Tag 77 Schnellfähre

 In Allgemein

  Sälü Zäme

Um 3 Uhr morgens ging ich schlafen. Ich habe schon die Sonne aufgehen sehen. Der Boden war mit einer feinen Eisschicht überzogen, der neue Schlafsack ist sehr warm und es war angenehm darin zu schlafen. Schließlich schlief ich bis halb neun.

Ich hatte meine Kleider gewaschen, und um 12 Uhr machte ich mich reisefertig. Ich und die drei anderen Radfahrer übernahmen für eine Nacht die Küche. Ich bemühte mich nichts zu vergessen. Trotz allem hatte ich bei der Abreise etwas vergessen. Ich hatte vergessen den Schlüssel für die Waschküche zurückzugeben. Es war auch zu spät, als ich es bemerkt habe. Wäre ich zurückgegangen, hätte ich die Fähre verpasst. Ich beschloss, den Schlüssel per Post zurückzuschicken und das habe ich auch getan.

Das Wetter blieb zunächst trocken, aber der Himmel war heute bewölkt, es gab keine guten Fotos von der Umgebung, alles war grau. Der Wind kam meist von hinten und unterstützte die Fahrt. Gegen Abend nahm der Regen allmählich zu. Auf der Strecke gab es zwei Fähren zu nehmen. Die erste war eine kurze Fahrt mit einer normalen Fähre und die zweite war ein Schnellboot mit 60 km/h. Das Schnellboot schwankte während der Fahrt sehr stark, und ich hatte Angst, dass das Fahrrad vom Boot ins Wasser fallen könnte. Ich hatte meine Sachen gut verstaut und es gab keinen Grund für meine Sorge.
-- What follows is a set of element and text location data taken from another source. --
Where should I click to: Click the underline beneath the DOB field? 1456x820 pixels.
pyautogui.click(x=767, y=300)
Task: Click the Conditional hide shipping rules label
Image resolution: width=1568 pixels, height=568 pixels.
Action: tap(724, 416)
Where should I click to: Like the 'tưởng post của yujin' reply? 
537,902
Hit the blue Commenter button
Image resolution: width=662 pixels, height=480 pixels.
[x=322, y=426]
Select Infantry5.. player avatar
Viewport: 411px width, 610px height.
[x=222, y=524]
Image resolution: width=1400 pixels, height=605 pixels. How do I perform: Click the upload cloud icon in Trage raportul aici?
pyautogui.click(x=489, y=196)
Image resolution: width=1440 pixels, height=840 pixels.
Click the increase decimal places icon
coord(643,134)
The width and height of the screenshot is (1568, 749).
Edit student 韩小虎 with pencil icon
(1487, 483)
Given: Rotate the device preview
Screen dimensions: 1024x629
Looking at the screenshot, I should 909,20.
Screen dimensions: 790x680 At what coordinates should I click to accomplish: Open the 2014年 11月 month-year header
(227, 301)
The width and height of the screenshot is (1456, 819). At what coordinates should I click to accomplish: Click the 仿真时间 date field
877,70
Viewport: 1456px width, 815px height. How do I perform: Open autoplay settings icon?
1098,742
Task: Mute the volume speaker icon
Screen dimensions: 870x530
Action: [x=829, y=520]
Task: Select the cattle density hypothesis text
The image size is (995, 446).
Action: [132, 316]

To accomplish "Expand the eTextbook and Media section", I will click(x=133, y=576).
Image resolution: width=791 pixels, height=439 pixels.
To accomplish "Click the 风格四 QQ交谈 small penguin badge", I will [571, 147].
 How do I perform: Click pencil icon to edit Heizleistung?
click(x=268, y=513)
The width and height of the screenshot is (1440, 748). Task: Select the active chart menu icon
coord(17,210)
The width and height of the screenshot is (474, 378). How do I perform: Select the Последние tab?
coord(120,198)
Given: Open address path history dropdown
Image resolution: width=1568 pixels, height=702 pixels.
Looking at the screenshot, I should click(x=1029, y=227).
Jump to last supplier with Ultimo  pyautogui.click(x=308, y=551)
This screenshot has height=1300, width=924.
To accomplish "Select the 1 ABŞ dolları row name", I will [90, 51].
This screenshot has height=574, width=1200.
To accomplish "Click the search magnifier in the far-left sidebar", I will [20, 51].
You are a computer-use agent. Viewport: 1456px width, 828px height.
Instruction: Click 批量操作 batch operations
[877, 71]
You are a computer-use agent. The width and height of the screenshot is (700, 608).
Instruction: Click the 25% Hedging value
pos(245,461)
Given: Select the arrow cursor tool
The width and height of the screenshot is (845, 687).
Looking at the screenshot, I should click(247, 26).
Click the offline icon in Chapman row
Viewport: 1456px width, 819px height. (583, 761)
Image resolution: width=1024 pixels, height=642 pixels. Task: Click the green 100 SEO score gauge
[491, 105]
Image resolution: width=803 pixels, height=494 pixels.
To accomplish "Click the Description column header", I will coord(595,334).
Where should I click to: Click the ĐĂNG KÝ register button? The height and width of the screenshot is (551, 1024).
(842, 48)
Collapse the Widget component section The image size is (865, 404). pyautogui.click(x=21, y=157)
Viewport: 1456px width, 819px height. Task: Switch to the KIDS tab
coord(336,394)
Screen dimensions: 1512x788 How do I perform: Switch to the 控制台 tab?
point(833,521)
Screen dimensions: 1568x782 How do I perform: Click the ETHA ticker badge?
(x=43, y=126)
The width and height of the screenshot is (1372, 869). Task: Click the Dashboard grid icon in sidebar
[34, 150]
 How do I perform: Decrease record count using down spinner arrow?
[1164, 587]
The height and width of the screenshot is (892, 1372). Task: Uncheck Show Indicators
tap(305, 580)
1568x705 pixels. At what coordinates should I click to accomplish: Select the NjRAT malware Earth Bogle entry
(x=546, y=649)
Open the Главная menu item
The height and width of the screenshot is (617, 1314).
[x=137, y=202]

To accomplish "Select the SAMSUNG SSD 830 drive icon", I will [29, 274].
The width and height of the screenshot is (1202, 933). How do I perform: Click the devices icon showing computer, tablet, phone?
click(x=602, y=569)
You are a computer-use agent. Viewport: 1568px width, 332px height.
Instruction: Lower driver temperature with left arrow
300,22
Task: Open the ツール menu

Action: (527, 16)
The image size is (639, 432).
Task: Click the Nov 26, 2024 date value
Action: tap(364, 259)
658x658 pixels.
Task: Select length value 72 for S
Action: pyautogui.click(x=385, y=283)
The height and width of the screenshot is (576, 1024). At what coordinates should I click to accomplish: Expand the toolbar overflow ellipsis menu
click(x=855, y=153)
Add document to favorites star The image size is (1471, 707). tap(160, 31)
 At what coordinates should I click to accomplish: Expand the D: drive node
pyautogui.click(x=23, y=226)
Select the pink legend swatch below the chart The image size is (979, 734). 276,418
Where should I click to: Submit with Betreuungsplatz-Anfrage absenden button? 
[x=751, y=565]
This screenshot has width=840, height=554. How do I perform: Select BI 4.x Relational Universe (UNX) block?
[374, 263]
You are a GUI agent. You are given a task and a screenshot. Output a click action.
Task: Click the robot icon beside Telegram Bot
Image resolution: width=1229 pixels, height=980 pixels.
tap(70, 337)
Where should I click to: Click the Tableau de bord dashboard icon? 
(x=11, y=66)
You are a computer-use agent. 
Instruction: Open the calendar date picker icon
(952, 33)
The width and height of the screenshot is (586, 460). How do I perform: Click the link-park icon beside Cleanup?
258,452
Ich hatte Probleme beim Aussteigen aus dem Boot, ich hatte einige Taschen abgenommen um sie sicher zu verstauen. Das Aussteigen war etwas hektisch, es waren viele Leute da und man hatte nicht genug Zeit das um das Gepäck vorzubereiten. Ich hatte zwei Seitentaschen und den Laptop mit einer Hand und das Fahrrad mit der anderen.Der Bürgersteig war rutschig und hatte eine Stufe. Ich verlor für einen Moment das Gleichgewicht und steckte für ein Memont fest. Das Personal half mir schließlich, aus meiner misslichen Lage herauszukommen.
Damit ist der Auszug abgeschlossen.